Ainsi, R______ a droit à pouvoir bénéficier d'une à trois séances de logopédie dispensées par le thérapeute privé de son choix, selon le besoin établi médicalement - et déjà reconnu par l'assurance-invalidité -, jusqu'à l'âge de ses 20 ans révolus. Les coûts de ce traitement, calculés sur la base des conventions tarifaires susmentionnées, seront à la charge du SFSS.

3. Le recours sera admis et la décision du DIP du 18 juin 2008 annulée. L'intimé sera condamné à rembourser au recourant les frais des séances de logopédie prodiguées par Mme G______ du 23 mai 2008 au 31 décembre 2010, selon les conventions tarifaires en vigueur. Dès le 1er janvier 2011, il devra prendre à sa charge les frais du traitement de logopédie ambulatoire de R______ L______ auprès d'un thérapeute privé de son choix, à raison d'une à trois séances par semaine, selon le besoin médicalement établi et les conventions tarifaires en vigueur.

4. Vu l’issue du litige, un émolument de CHF 1’000.- sera mis à la charge du département de l'instruction publique, de la culture et du sport, en application l’art. 87 de la loi sur la procédure administrative du 12 septembre 1985 (LPA ; RS E 5 10).
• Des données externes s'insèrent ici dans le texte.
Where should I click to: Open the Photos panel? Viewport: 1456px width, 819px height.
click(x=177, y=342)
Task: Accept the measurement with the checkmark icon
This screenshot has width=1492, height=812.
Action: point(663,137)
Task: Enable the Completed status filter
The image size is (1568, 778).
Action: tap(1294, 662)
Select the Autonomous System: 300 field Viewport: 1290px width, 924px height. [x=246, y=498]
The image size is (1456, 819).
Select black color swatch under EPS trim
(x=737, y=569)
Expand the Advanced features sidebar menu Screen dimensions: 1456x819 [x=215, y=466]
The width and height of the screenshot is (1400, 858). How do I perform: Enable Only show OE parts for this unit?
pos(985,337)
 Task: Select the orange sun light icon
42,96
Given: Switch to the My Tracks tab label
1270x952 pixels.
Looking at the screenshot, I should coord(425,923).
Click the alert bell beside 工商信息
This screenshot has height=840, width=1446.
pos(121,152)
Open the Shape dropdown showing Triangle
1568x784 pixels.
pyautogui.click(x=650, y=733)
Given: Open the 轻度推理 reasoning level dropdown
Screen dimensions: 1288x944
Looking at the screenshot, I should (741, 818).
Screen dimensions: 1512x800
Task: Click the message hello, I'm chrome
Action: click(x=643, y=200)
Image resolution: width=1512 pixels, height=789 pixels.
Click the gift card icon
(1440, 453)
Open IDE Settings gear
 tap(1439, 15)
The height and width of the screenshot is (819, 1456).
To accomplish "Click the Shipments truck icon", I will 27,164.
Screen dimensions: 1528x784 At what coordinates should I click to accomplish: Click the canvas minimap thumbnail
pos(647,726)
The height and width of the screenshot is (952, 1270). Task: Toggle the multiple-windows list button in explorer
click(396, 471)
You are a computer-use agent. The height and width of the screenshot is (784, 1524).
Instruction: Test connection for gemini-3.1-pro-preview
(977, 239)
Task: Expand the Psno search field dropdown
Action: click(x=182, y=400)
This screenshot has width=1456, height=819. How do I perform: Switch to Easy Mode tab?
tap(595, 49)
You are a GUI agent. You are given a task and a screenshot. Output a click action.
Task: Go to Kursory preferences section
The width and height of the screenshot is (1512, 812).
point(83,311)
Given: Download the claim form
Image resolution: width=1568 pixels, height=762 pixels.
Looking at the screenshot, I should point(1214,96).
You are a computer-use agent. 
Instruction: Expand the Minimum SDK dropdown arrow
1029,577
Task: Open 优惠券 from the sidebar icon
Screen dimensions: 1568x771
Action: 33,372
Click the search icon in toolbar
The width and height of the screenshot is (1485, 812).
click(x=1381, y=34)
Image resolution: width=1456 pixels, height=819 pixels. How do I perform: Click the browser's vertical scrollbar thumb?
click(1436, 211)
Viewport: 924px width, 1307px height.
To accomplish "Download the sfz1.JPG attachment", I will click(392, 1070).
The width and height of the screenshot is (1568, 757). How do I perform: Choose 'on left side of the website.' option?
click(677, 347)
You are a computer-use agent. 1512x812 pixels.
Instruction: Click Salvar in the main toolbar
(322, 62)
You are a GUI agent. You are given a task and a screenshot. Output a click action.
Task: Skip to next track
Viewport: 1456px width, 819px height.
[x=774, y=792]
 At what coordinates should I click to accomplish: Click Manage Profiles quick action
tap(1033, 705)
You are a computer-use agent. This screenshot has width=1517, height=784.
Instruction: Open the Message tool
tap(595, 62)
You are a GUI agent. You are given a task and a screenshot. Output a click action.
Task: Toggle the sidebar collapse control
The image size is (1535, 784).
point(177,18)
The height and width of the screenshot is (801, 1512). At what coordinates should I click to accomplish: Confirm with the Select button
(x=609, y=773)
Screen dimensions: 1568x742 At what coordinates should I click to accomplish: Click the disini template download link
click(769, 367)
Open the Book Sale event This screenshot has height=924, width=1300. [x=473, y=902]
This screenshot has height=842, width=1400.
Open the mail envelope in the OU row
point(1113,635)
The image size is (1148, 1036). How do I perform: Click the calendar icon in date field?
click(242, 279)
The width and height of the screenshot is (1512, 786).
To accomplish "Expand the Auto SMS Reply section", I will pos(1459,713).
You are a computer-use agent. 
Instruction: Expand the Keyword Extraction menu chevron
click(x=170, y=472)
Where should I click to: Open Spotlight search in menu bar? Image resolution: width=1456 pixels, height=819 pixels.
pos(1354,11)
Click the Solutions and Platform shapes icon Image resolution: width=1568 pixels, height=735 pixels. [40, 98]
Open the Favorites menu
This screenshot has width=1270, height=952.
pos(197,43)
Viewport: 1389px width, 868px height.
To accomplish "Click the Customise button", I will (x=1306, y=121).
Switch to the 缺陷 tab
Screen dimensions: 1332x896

Une indemnité de procédure de CHF 2'000.- sera allouée à R______ L______, soit pour lui à sa représentante légale, à la charge de l'Etat de Genève (art. 87 LPA). Aucune indemnité ne sera octroyée à Mme G______ qui agit en personne.

 

* * * * *

PAR CES MOTIFS
LE TRIBUNAL ADMINISTRATIF

à la forme :

déclare recevable le recours interjeté le 25 juin 2010 par R______ et Madame G______ contre la décision du département de l'instruction publique du 18 juin 2008 ;

au fond :

l'admet ;

annule la décision du département de l'instruction publique du 18 juin 2008 ;

dit que R______ a droit au remboursement, par le département de l'instruction publique de la culture et du sport, soit pour lui, le secrétariat à la formation scolaire spéciale, des frais des séances de logopédie prodiguées par Madame G______ du 23 mai 2008 au 31 décembre 2010, selon les conventions tarifaires en vigueur ;

dit que le secrétariat à la formation scolaire spéciale devra, dès le 1er janvier 2011, prendre à sa charge les frais du traitement de logopédie ambulatoire de R______ auprès d'un thérapeute privé de son choix à raison d'une à trois séances par semaine, selon le besoin médicalement établi et les conventions tarifaires en vigueur ;

met à la charge du département de l'instruction publique, de la culture et du sport un émolument de CHF 1'000.-;

alloue une indemnité de procédure de CHF 2'000.- à R______, soit pour lui à sa représentante légale, à la charge de l'Etat de Genève ;

dit qu'il n'est pas alloué d'autre indemnité;

dit que, conformément aux art. 82 ss de la loi fédérale sur le Tribunal fédéral du 17 juin 2005 (LTF - RS 173.110), le présent arrêt peut être porté dans les trente jours qui suivent sa notification par-devant le Tribunal fédéral, par la voie du recours en matière de droit public ; le mémoire de recours doit indiquer les conclusions, motifs et moyens de preuve et porter la signature du recourant ou de son mandataire ; il doit être adressé au Tribunal fédéral, 1000 Lausanne 14, par voie postale ou par voie électronique aux conditions de l’art. 42 LTF. Le présent arrêt et les pièces en possession du recourant, invoquées comme moyens de preuve, doivent être joints à l’envoi ;

communique le présent arrêt à Procap, soit pour lui à Madame Caroline Ledermann, titulaire du brevet d'avocat, représentante du recourant, à Madame G______ ainsi qu'au secrétariat à la formation scolaire spéciale et au département de l'instruction publique, de la culture et du sport.

Siégeants : M. Thélin, président, Mmes Bovy et Junod, juges.

Au nom du Tribunal administratif :

la greffière-juriste adj. :

 

 

F. Glauser

 

le vice-président :

 

 

Ph. Thélin

 

 

Copie conforme de cet arrêt a été communiquée aux parties.